DIRECTIVE: Quote the lines between the line holding "Given: Click the" and the line holding "Looking at the", inclusive, from the records below. Omit the pictures from your answer.

DATASET ROWS:
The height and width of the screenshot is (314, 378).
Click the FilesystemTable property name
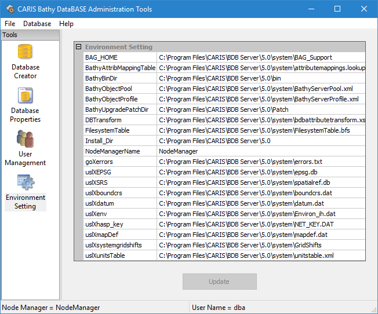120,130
* * *
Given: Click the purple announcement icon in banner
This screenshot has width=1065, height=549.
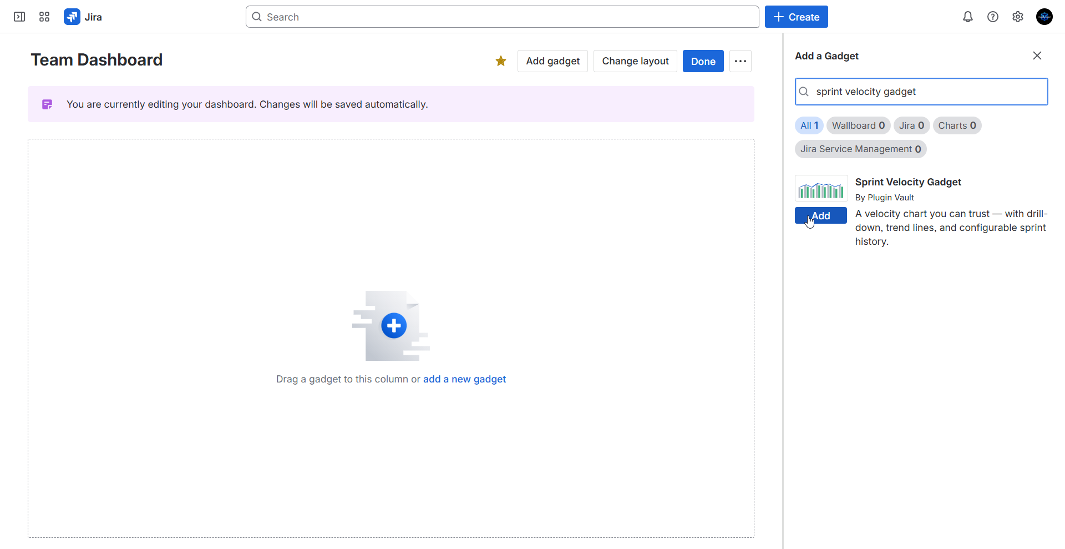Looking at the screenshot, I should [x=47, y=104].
--
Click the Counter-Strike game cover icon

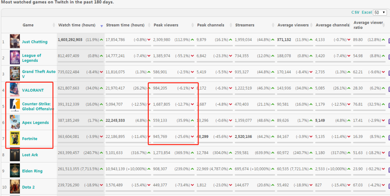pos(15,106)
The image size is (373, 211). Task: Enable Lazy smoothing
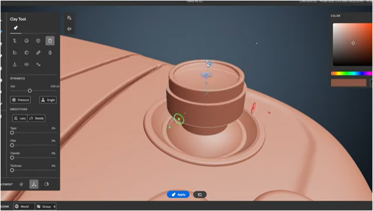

RESULT:
Given: Click the purple announcement icon in banner
This screenshot has width=1065, height=549.
Looking at the screenshot, I should [x=47, y=104].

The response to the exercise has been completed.